▶ [Records provided]:
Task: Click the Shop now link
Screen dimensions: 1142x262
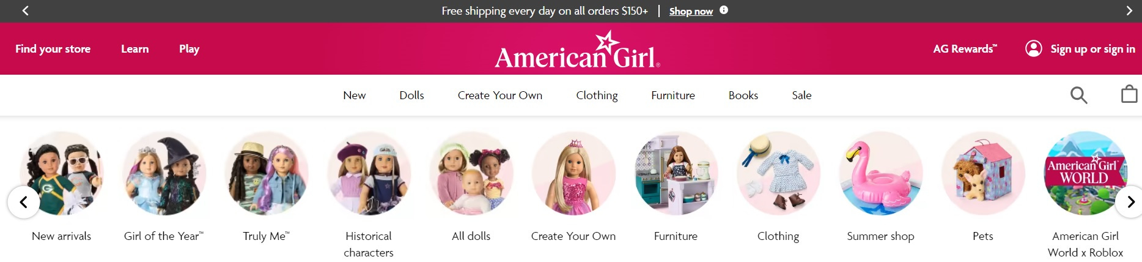Action: [691, 11]
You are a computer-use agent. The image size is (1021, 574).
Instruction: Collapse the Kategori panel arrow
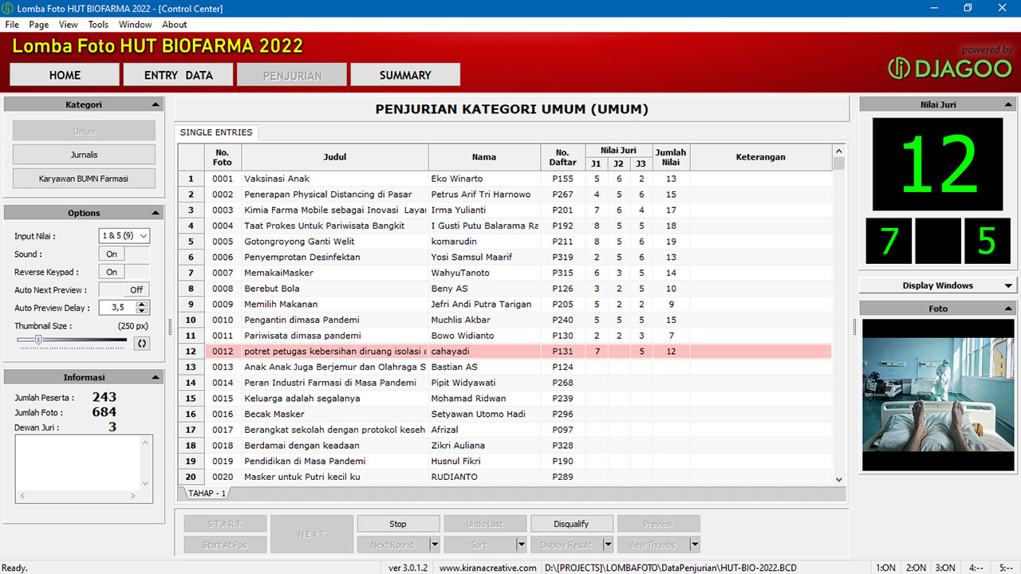155,104
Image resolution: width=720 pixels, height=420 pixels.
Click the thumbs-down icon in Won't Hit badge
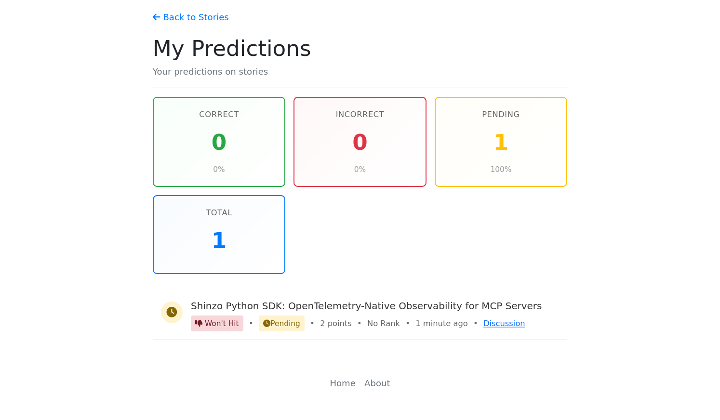point(199,323)
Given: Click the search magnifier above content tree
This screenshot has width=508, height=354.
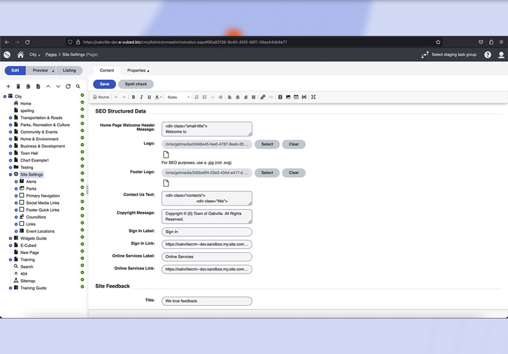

▶ [Task requirements]: What you return should be the exact lines from the one containing "Given: Click the" through the end of the listing above, both included, minus any pictures.

▶ [Response box]:
Given: Click the search magnifier above content tree
This screenshot has width=508, height=354.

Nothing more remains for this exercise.